POM切削加工|安定性の本質は“戻りの少なさ”にある
2026.04.06
(株)アリスでは、POM(ポリアセタール)の切削加工による試作部品および治具製作に加え、小ロット部品や生産ラインで使用される消耗部品の製作も行っています。
POMはエンジニアリングプラスチックの中でも加工安定性が高い材料として扱われています。現場では、切削抵抗が比較的安定しており工具負荷の変動が少ないこと、寸法追従性が高いこと、加工後の形状変化が小さいことが特徴として挙げられます。
一方で、この安定性は単に「加工しやすい材料」という意味ではありません。材料内部に大きな残留応力が残りにくく、切削後の弾性戻りが小さいため、加工後に形状が変化しにくいという構造的な特性に起因しています。
そのため加工条件や工具選定による差よりも、元設計の形状バランスや公差設計の影響がそのまま結果に反映されやすくなります。特に薄肉形状や拘束条件の影響が出やすい部品では、設計段階の意図が加工精度に直結します。

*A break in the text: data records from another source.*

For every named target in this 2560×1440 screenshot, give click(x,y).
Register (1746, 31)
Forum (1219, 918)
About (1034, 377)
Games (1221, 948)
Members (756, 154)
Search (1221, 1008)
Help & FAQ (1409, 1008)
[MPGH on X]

またPOMは、試作部品だけでなく、小ロット生産部品や生産ラインで使用される消耗部品にも広く採用されています。摺動部やガイド部など、繰り返し使用される環境でも寸法安定性と摩耗特性のバランスが取りやすい点が理由です。
加工現場の視点では、POMは「加工で形状を作り込む材料」というよりも、「設計通りの形状が素直に出る材料」として扱う方が実態に近くなります。
結論としてPOMは“加工で形を作る材料”であり、加工条件の最適化よりも、設計精度と形状バランスの良し悪しが最終精度を決定します。